In 1996, the then Head of Department, Peter Thorne (one who worked under Jurij maintaining CSIRAC during the 1960s) initiated a project to record the history of computing and the department. Collaborators in this have been Dr Doug McCann and Judith Hughes. With Ron Bowles (now deceased), John Spencer, and our colleagues at Museum Victoria, Jurij was a crucial participant in the successful efforts to reconstitute CSIRAC, now the oldest intact stored-program computer in the world, for permanent display in the Melbourne Museum.
As a result, the importance of those early Australian achievements is now recognised internationally. The installation has been awarded Heritage status by Engineers Australia and Heritage Victoria. It has starred on BBC TV several times and even on Russian TV.
Jurij, John Spencer Ron Bowles and staff member John Horvath also played a major role in the successful project to re-create the music of CSIRAC, perhaps the world’s first computer generated music. This project was initiated by Dr Paul Doornbusch when he was at the conservatorium at The Hague and has received international acclaim.
Jurij still attends the Department each week. He has developed and is maintaining a database of the historic items and documents which form the departmental heritage collection.
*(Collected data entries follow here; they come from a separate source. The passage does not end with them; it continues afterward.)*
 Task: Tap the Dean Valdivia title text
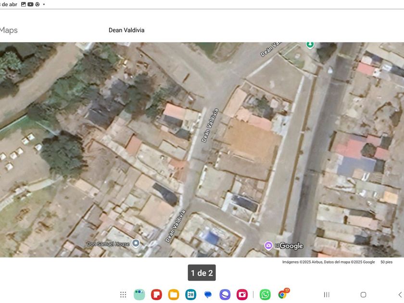[x=126, y=30]
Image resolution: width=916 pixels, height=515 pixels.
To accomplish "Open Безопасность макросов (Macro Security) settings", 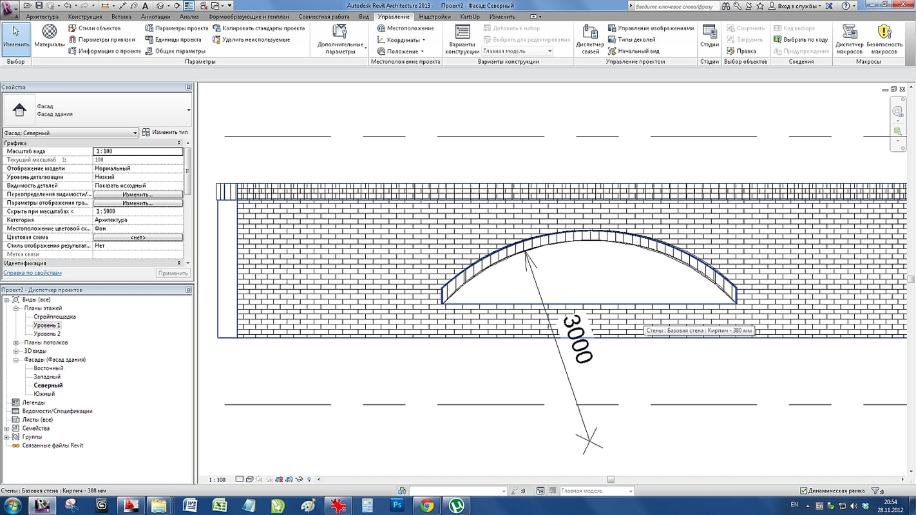I will point(885,35).
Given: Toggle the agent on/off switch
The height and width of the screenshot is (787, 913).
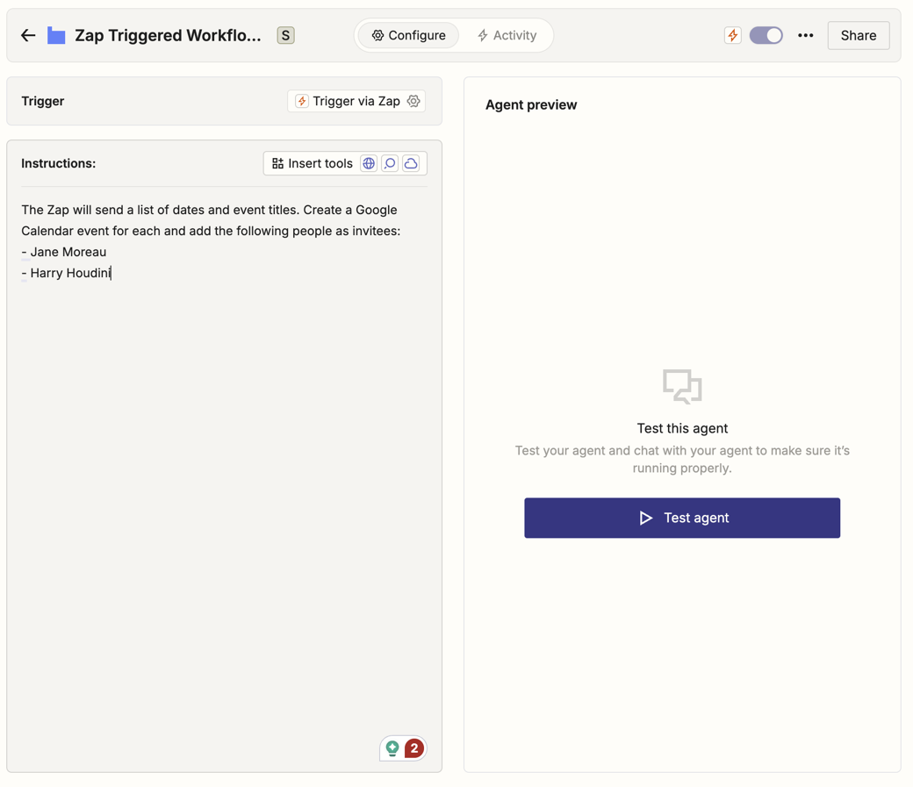Looking at the screenshot, I should coord(766,36).
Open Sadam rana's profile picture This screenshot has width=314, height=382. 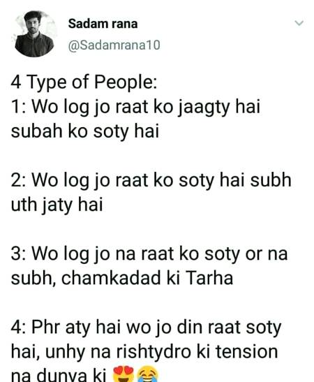tap(34, 34)
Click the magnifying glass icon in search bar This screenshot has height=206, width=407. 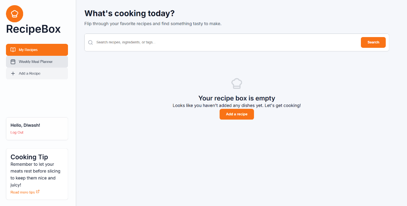(x=91, y=42)
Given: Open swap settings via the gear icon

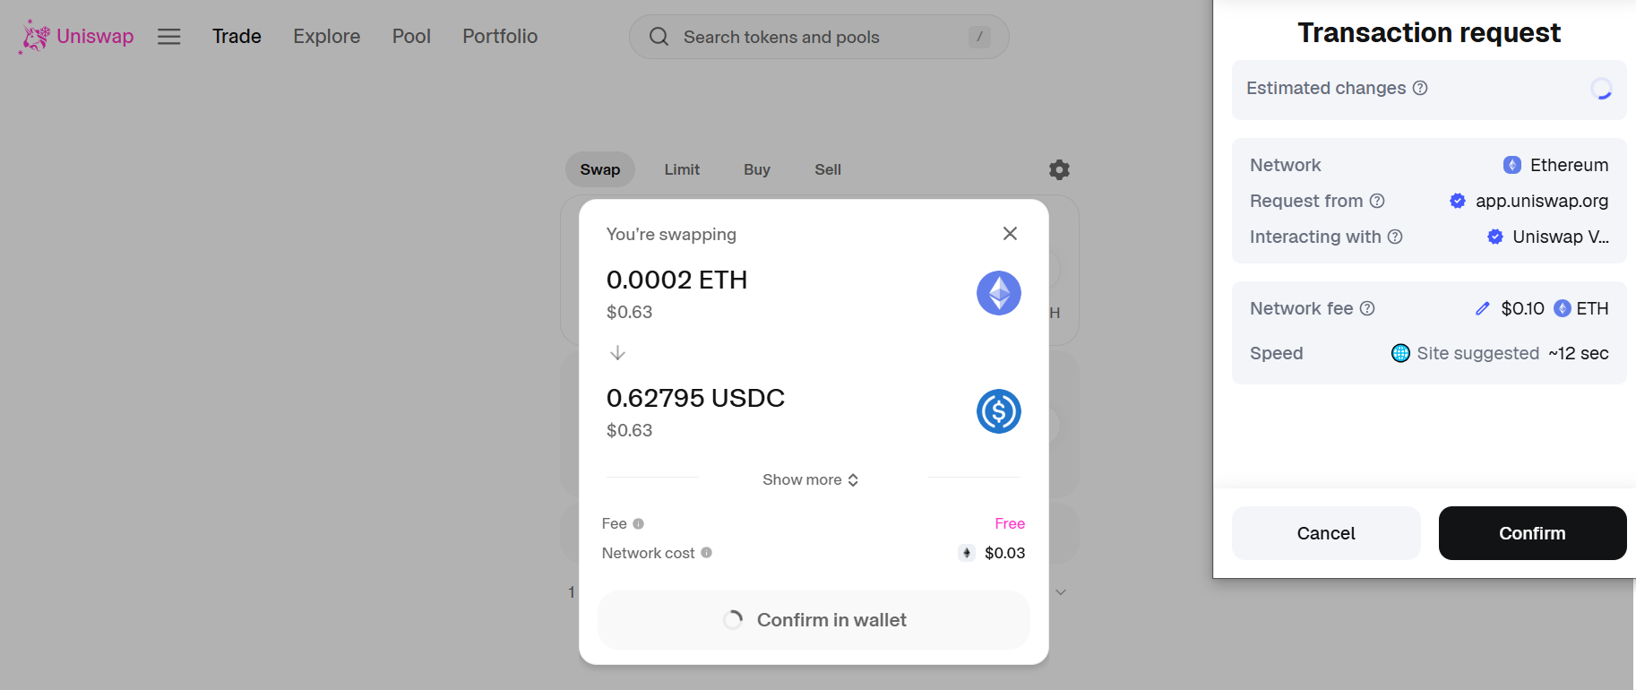Looking at the screenshot, I should click(1059, 169).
Jurij’s association and contribution has continued unbroken since 1955.
In October 2013 Jurij’s exceptional contributions to computing in the University and in Australia were recognised by the award of the University’s Gold Medal, presented by the Chancellor, Ms Elizabeth Alexander AO, in front of an audience that included the Vice-Chancellor, Professor Glyn Davis AC, six current or former Heads of Departments associated with computing at the University, past and current Presidents of both the Pearcey Foundation and of the Victorian Branch of the Australian Computer Society, a large number of current and ex-colleagues, and members of Jurij’s family.
Relic from birth of computer age, The Age, October 2, 2013 (Includes video interviews)
These notes are an edited version of a presentation made by Peter Thorne at the Gold Medal Award ceremony held in the Department of Computing and Information Systems on 7 October 2013.